Leslie Satenstein, Montreal,Que,Canada
I have been using the beta version for the past month. Never a burp, never an issue.
What a great relief to have the distribution work, “Right out of the Box”.
Congratulations to all who worked to deliver this version, and the past versions.
Truls Gulbrandsen
The same goes for me – almost – I have experienced a couple of bugs. They have been reported and were solved promptly.
Thank you and keep up the good work-
Tobias, Germany
Vielen Dank für das großartige Release.
Roberto
And Fedora Silverblue?
🙁
Eduard Lucena
Silverblue got updated too: https://silverblue.fedoraproject.org/download
Calvin Walton
If you have an existing Silverblue install, you can rebase to 33 using the instructions here: https://docs.fedoraproject.org/en-US/fedora-silverblue/updates-upgrades-rollbacks/ (distribution release upgrades are not yet integrated into the Software gui tool in Silverblue)
Grey the earthling
Yes they are!
I upgraded from Silverblue 31 to 32 using GNOME Software (I disabled third-party repos using the terminal first) and those instructions now say:
Calvin Walton
Heh, serves me right, I should have actually read the page I was linking! Very nice 🙂
Sriniwas
Thank you fedora team, I hope someday I can contribute to this amazing project
martin
A big thanks to everyone involved in making this great distribution!
Lyes Saadi
The fedora background in the illustration of the article is outdated 😛 !
flowers
Thank you
Robert
Thanks for taking bold steps like BTRFS by default! Together with Wayland, Pipewire, fwupd, Silverblue etc. Fedora pushes for great innovation in the desktop space and I’m happily riding with you 🙂
Rui Quaresma
Great distribution for those who like packages packaged by the distribution itself, good system for hackers.
XHess
Ich liebe Fedora 33. btrfs rockt und Wayland made my day. 👍🏻 Alles andere natürlich auch.
Danke!
Arek P.
The greatest gift on my birthday 🙂 Thank you !!! 🙂
Dinu Radhakrishnan
Thank you team Fedora.
I have been using the beta version of both the Workstation and the Server editions since release, without any issues.
荒野无灯
I do like Fedora.
Thanks to all of you guys made this great Linux dist
tfks
Brilliant work as always!
Patrick
Thank you so much for your hard and complicated work Fedora team for this new exciting release!!!
stephane keglo
Thank You ,Fedora Teams for your amazing work
Dutchy
This is a huge release for home and office users!

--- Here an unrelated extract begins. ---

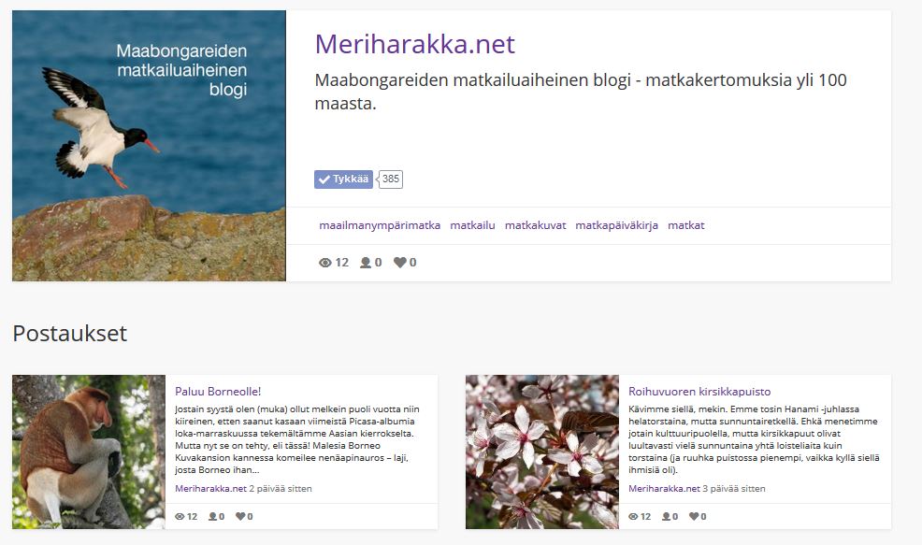
Task: Click the oystercatcher blog header image
Action: tap(148, 145)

– Btrfs offers lots of flexibility and safety, finally a step into the future fs-wise (option to use snapshots, no more lengthy integrity checks and corrupted files when the laptop runs out of juice)
– EarlyOOM and zram means no more systems getting swapped to death, this is a HUGE usability improvement that end users will notice (or actually, they will no longer notice anything besides their browser tabs oopsing now and then)

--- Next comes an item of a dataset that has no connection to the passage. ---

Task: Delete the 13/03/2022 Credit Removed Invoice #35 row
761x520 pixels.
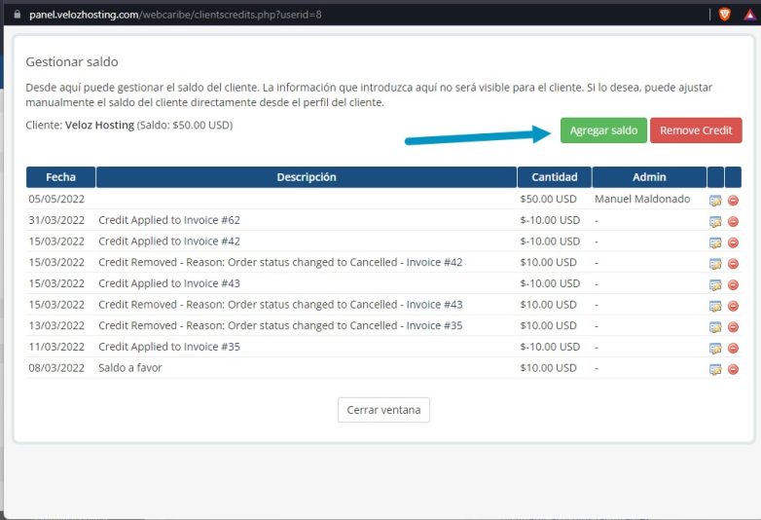Action: coord(733,326)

While many users will shrug off these features as being unnecessary, to regular users these could mean the difference between having a system that works very reliably vs one that often causes troubles, and losing data and having to watch at a stuck desktop after opening too many browser tabs isn’t part of the former.
Great work from all the devs!
Anon Ymous
Fedora 33 is awesome! Someone should write an article here on the “Docker support” features of fedora 33 tho. I boot it up, no docker manager or anything installed by default, I take it one has to download something? Anyway, Fedora 33 is really nice, does anyone know if CENTos or RHEL is planning to go to btrfs by default? That would be interesting to know!
Matthew Miller
Anon Ymous
to: Matthew Miller Thank you for the reply and answering ppl’s questions, that is how articles are done right!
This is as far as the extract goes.